### Task description
Could you render the lines below as a numbered list, skipping any blank lines and leaving the pictures out?

-- start Task inputs --

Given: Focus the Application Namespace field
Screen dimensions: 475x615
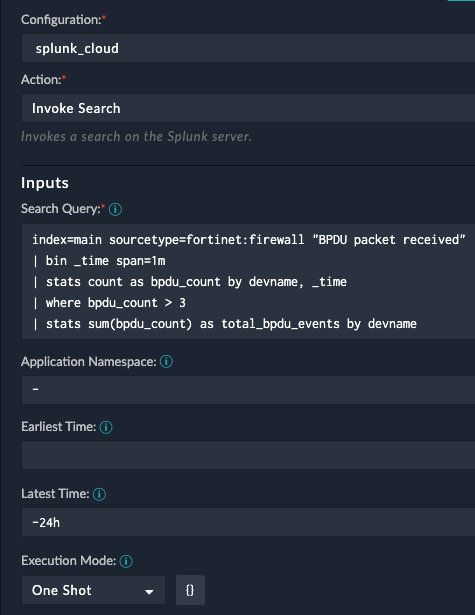Looking at the screenshot, I should 248,390.
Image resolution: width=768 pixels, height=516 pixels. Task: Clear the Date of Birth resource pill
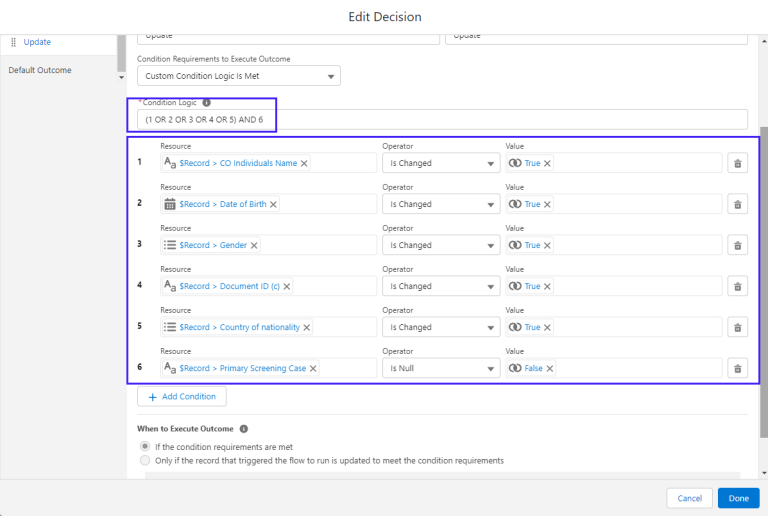(273, 205)
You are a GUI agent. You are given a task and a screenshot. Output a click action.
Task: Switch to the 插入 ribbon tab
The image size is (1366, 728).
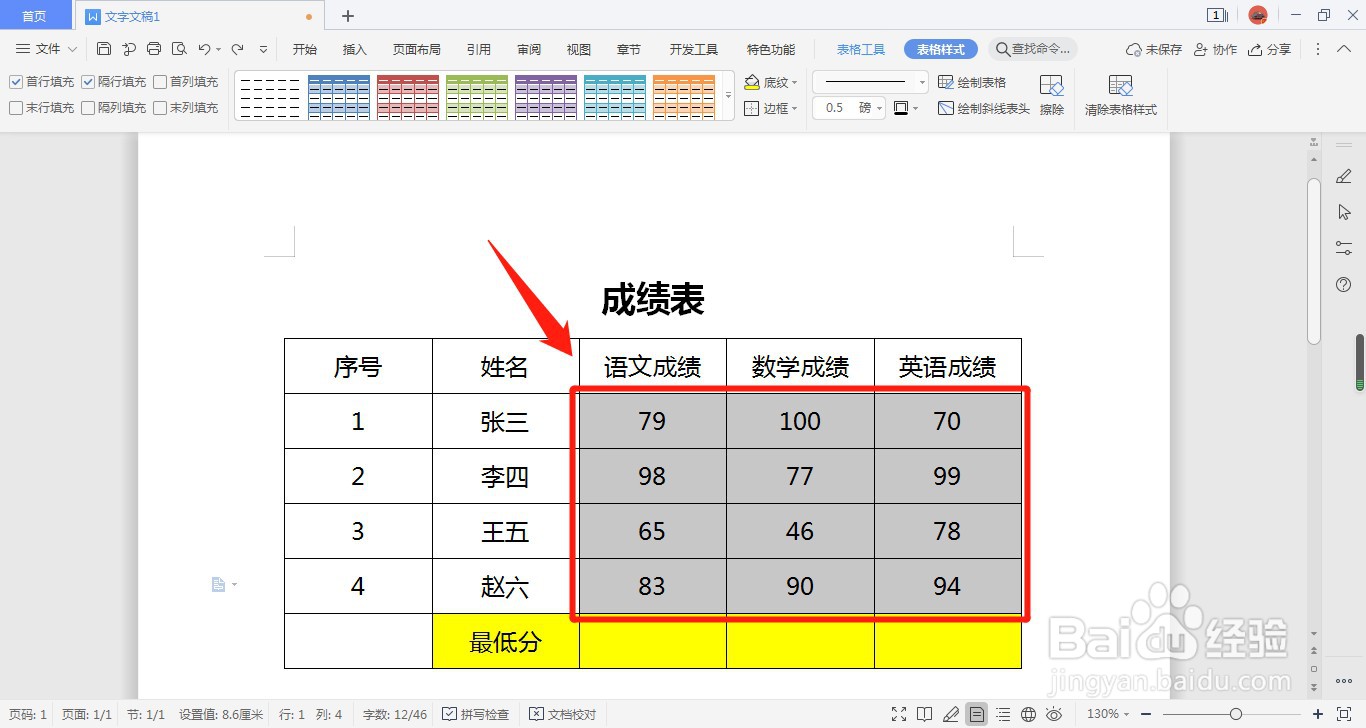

-- end Task inputs --

### Finished task
1. Given: Focus the Application Namespace field
2. Screen dimensions: 475x615
3. Looking at the screenshot, I should 248,390.
4. Image resolution: width=768 pixels, height=516 pixels. Task: Clear the Date of Birth resource pill
5. (273, 205)
6. You are a GUI agent. You are given a task and a screenshot. Output a click action.
7. Task: Switch to the 插入 ribbon tab
8. The image size is (1366, 728).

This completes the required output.